Sunday, December 21, 2008

La langue des dégustateurs

Vous avez été nombreux à trouver intéressants ces parallèles entre l'apprentissage du vin et celui du thé. Aussi, je vous propose de continuer un peu à nous inspirer du vin pour mieux parler du thé. Ce n'est pas simple du tout de mettre des mots sur toutes les sensations que procure la dégustation d'une coupe, fut-elle le fruit de la vigne ou du Camelia Sinensis. Et pourtant, savoir en parler est essentiel si on veut communiquer, faire partager son plaisir avec les autres et avec soi-même. Car même dans le silence d'une dégustation solitaire, on est là à essayer de trouver les mots qui traduisent le mieux notre ressenti. Cette étape de formulation verbale va également nous aider à mettre ce breuvage en mémoire. Mais où trouver les bons mots?

La chance du français, c'est que nous pouvons puiser dans une riche culture vinicole et littéraire. Des auteurs dégustateurs nous parlent de leurs plaisirs de bouche depuis des siècles. Et ce fort bon ouvrage, ci-contre, de Martine Coutier, passe en revu près de 800 mots liés à la dégustation du vin. La grande majorité de ses termes pourraient très bien s'utiliser dans la dégustation des thés d'Asie. On n'a pas besoin de devenir sinologue pour apprécier et bien décrire un thé.

Ce livre aide aussi à mieux comprendre quels registres de vocabulaires sont à la disposition du dégustateur:
- percéptions visuelles (facile dans notre ère télévisuelle),
- percéptions olfactives: on compare alors à toutes les odeurs que l'on connait,
- percéptions gustatives: Difficile. On a recours aux métaphores:
* tactiles (moelleux, aride, satiné...)
* spatiales et temporelles (rond, massif, long...)
* anthropomorphiques: le breuvage devient une personne (agréable, maigre, tonique, bavard, charmeur, généreux...)

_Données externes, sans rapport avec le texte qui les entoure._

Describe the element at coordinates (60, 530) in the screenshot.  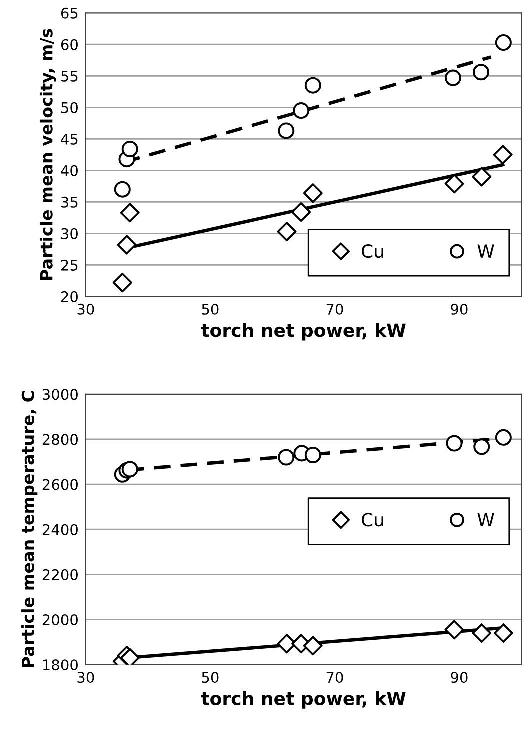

Avec le vin, on profite de l'effet de l'alcool qui est de nous déshiniber, de nous délier la langue. Le risque est de se faire emporter par la poésie et le pathos pour perdre l'approche rationnelle et objective de nos perceptions. Avec le thé, le risque est plutôt de rester trop analytique et froid dans ses descriptions. Le langage du vin peut nous donner des pistes pour y mettre plus d'émotions et plus de vécu personnel.

Une petit truc qui m'est venu en lisant ce livre, c'est de se demander des questions comme: Et si ce thé était un personnage de film? L'Oolong de Dong Ding de haute torréfaction serait plutôt viril et chaleureux comme Jean Gabin. Et si c'était une conversation? Avec l'Oriental Beauty, nous parlerions d'amour, avec le Da Yu Ling Oolong d'alpinisme... Et si c'était un moment de la journée ou de l'année, une voiture ou même un vin?! En procédant à des associations nombreuses, on pourra arriver, par tatonnements, à mieux cerner le caractère de son breuvage.

6 comments:

Francine said...

Ca alors, moi aussi quand je ne parviens pas à mettre de mots sur les saveurs, j'essaie de comparer les thés à un personnage, une situation, un sentiment, un mot de la langue française, ...

Soïwatter said...

Bavard! Tiens, je ne l'ai jamais utilisé celui-là, mais à y repenser, je connais quelques thés qui le méritent bien, ce qualificatif, en particulier chez les thés des rochers!

Anonymous said...

Je réalise que j'ai rédigé un petit mot, suite au post concernant la description de certain thés par un maître de chai, qui aurait probablement eu sa place ici ...
Il est intéressant également de chercher à comparer le breuvage à une ou des couleurs, ainsi qu'à des sonorités ou des musiques, voire essayer d'en faire une représentation graphique colorée !!Qu'en dites-vous ?

Hélène

TeaMasters said...

Hélène,
Chacun a une sensibilité différente et exprime ou ressent des émotions complexes d'une manière différente. Il n'y a pas de limite à notre créativité. Tant que l'émotion est sincère, on peut tout. Et cela montre (en plus du Cha Xi) que le thé est un formidable vecteur artistique.

Anonymous said...

Moi qui viens d'écrire un article ou je me désespère de mon nez, voilà qui m'ouvre de nouvelles perspectives...

VanessaV said...

Fabuleux! Et puis ces personnages, de quoi me donner plein d'idées pour subjectiver mes dégustations, avant de savoir déguster les bons thés et d'être vraiment une amatrice éclairée.